**Your instructions**
Would you filter these records and copy every line that has the word "agent"?

[Screenshot grounding data]
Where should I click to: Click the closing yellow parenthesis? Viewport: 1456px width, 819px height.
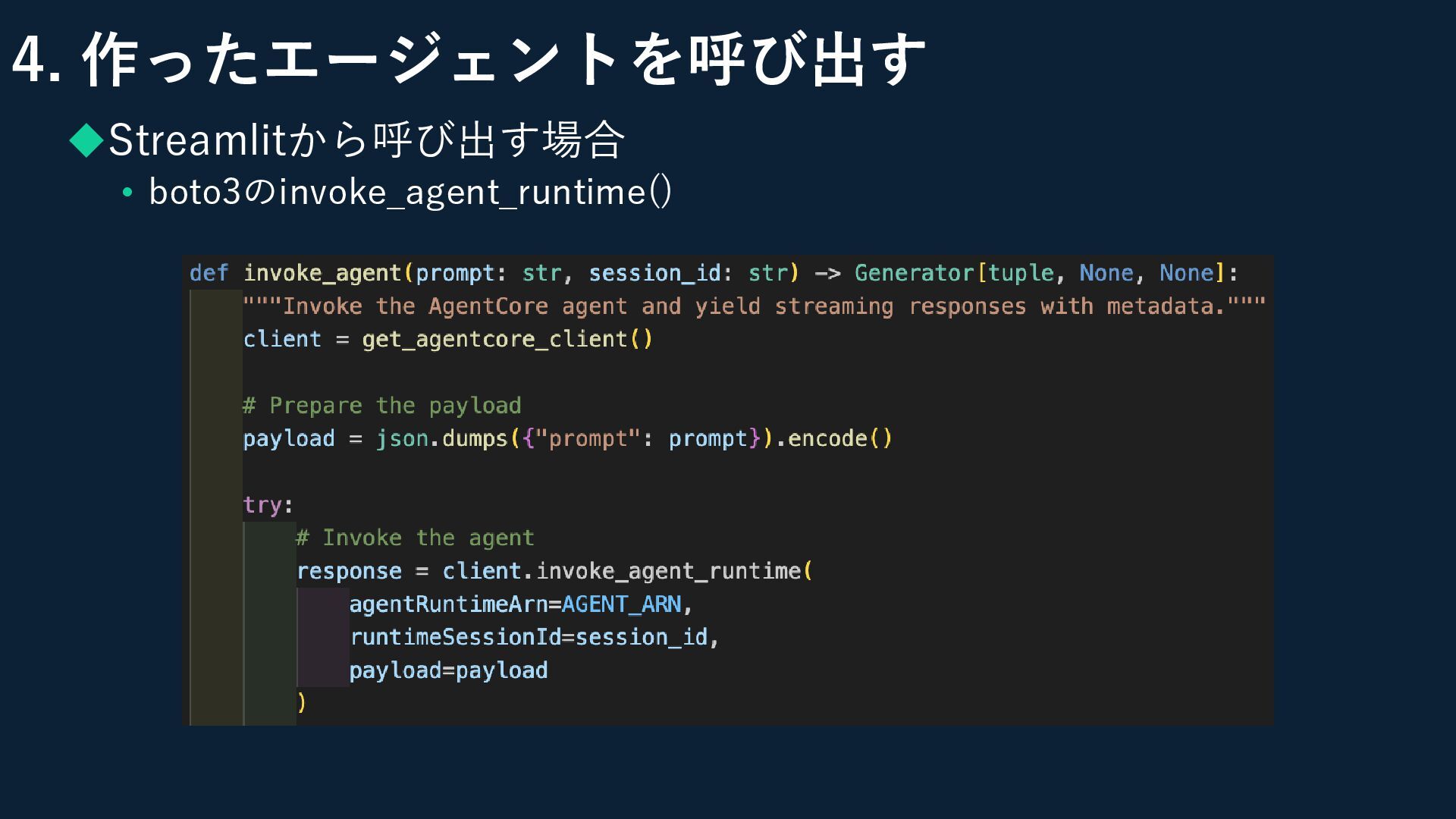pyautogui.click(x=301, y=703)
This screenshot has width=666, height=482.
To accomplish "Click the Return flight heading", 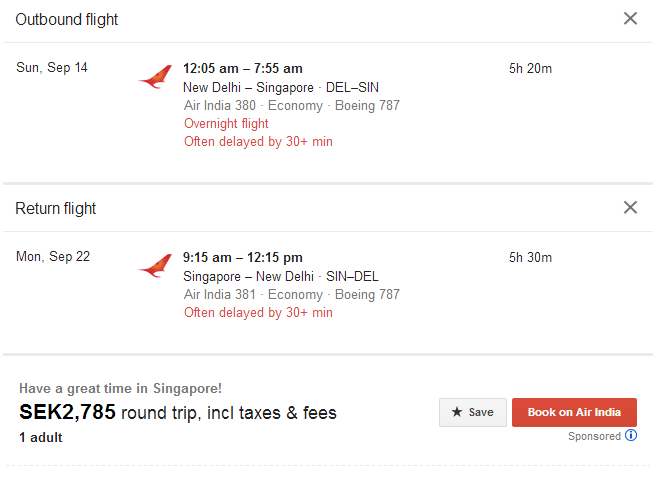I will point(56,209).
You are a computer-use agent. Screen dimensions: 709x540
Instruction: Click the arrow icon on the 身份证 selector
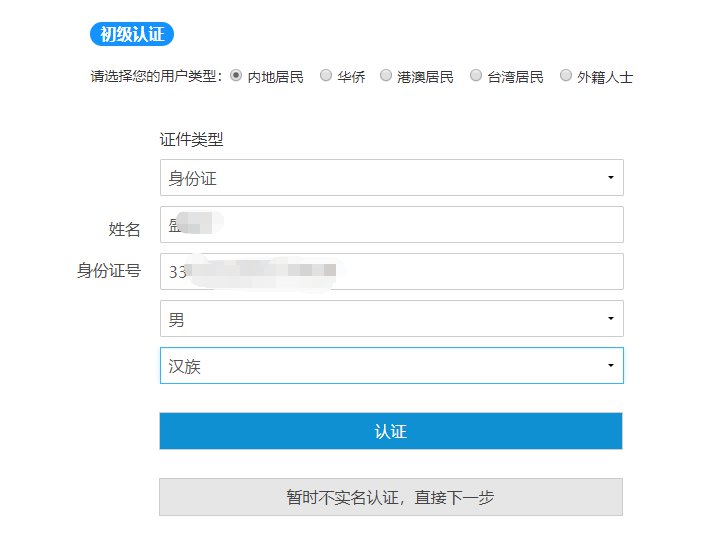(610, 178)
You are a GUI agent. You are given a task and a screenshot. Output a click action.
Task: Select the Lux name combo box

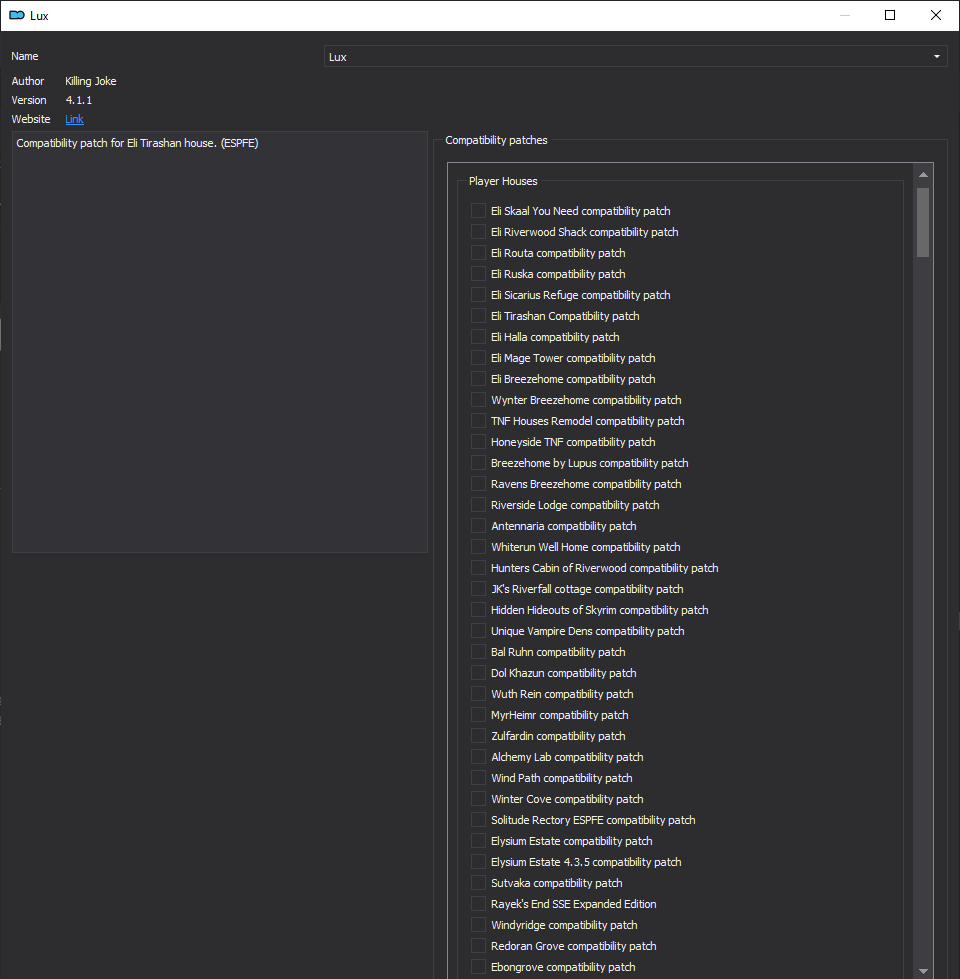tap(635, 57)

**Result of the exercise**
You are a computer-use agent. Screen dimensions: 709x540
You are a GUI agent. You are given a task and a screenshot. Output a click action.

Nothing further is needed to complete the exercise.